Gestito da Invitalia per conto del Dipartimento per le politiche di coesione e per il Sud della Presidenza del Consiglio dei Ministri, si rivolge alle imprese del settore manifatturiero che realizzano investimenti per il potenziamento o la riqualificazione di insediamenti produttivi già esistenti nei territori comunali di competenza di alcuni consorzi o che prevedono di insediare nuove unità produttive nei territori comunali di competenza degli stessi consorzi.
Il fondo ha una dotazione finanziaria complessiva di 120 milioni di euro, così suddivisa:
- 100 milioni di euro per il Consorzio industriale del Lazio, di cui:
- 20 milioni per l’ex Consorzio per lo sviluppo industriale del Lazio Meridionale
- 20 milioni per l'ex Consorzio per lo sviluppo industriale del Sud Pontino
- 20 milioni per l'ex Consorzio per lo sviluppo industriale Roma-Latina
- 20 milioni per l’ex Consorzio per lo sviluppo industriale di Frosinone
- 20 milioni per l’ex Consorzio per lo sviluppo industriale della Provincia di Rieti
- 20 milioni di euro per il Consorzio Piceno Consind
Nei limiti del Regolamento de minimis, alle imprese può essere concesso un contributo in conto capitale di importo non superiore al 100% delle spese ammesse e di 300.000 euro per impresa.

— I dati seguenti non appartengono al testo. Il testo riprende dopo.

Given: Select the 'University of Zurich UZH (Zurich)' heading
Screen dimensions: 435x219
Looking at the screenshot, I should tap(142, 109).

Sono ammesse alle agevolazioni le spese sostenute tra l’8 maggio 2024 e il 31 dicembre 2028.
Le domande possono essere presentate solo tramite la piattaforma informatica dedicata dalle 12.00 del 31 agosto 2026 alle 12.00 del 30 ottobre 2026. La registrazione online delle imprese può essere effettuata già dalle ore 12.00 del 31 luglio 2026.